6. Waiver. No waiver of any breach of any term or condition of this Agreement shall be deemed to be a waiver of any subsequent breach of any term or condition of a like or different nature.

7. Severability. If any provision of this Agreement shall be held invalid or unenforceable, such invalidity or unenforceability shall not, if possible, affect the validity or enforceability of any other provision of this Agreement, and this Agreement, if possible, shall be construed and enforced in all respects as if such invalid or unenforceable provision had not been contained herein.

8. Captions. The captions used herein are inserted only as a matter of convenience and are not to be used in the interpretation of any provision hereof.

9. Notices. All notices or other communications which are required or permitted hereunder shall be in writing and sufficient if delivered personally or sent by first class or registered or certified mail, postage prepaid, telegram or telex, or other facsimile transmission addressed as follows:

 

If to the Bank,  
then to:  

Sunshine Bank

102 W. Baker Street

Plant City, Florida 33564

Attention: President and Chief Executive Officer

If to Officer, then to the address set forth on the signature page to this Agreement.

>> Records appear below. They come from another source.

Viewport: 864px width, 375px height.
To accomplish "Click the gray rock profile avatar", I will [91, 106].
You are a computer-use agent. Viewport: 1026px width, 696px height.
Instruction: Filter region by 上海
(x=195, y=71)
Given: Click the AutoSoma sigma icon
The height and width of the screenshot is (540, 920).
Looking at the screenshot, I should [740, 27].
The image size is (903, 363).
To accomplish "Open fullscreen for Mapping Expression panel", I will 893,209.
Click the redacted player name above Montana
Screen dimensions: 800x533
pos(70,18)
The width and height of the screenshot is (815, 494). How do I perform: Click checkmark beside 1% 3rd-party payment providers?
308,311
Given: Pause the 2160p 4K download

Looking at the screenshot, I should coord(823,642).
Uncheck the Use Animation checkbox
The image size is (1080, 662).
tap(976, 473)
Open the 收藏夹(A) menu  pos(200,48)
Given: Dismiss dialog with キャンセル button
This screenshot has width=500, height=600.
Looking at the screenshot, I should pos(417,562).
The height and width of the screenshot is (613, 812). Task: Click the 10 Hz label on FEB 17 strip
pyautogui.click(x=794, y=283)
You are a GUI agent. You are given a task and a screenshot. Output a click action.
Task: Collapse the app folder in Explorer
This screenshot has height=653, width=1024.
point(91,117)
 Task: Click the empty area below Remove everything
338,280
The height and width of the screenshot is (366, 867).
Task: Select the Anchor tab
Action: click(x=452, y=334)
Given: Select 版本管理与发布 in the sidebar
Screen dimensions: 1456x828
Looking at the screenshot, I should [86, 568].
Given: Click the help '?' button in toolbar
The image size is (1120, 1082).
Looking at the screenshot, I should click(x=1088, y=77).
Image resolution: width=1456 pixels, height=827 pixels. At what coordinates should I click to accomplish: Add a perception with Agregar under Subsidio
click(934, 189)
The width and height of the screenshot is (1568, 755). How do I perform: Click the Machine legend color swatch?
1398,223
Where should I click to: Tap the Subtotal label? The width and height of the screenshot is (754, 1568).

Any notice hereunder shall be deemed delivered (i) when placed in the mails so addressed (or to such other address as any party hereto shall advise the other in writing), with postage prepaid; (ii) when actually delivered to the appropriate address if sent by courier or by hand; and (iii) when transmitted with electronic acknowledgment of receipt if sent by telecopier.

10. Counterparts. This Agreement may be executed in several counterparts, each of which shall be deemed an original, but all of which shall only constitute one instrument.

11. Code Section 409A.

(a) Notwithstanding anything is this Agreement to the contrary, any benefits payable by the Bank to the Officer which constitute a “deferral of compensation” as that term is defined in Treasury Regulations Section 1.409A-l (b), and which are payable by reason of the Officer’s termination, shall not be payable unless the Officer’s termination of employment qualifies as a “separation of service” as that term is defined in Treasury Regulations Section 1.409A-l (h) (“Separation from Service”).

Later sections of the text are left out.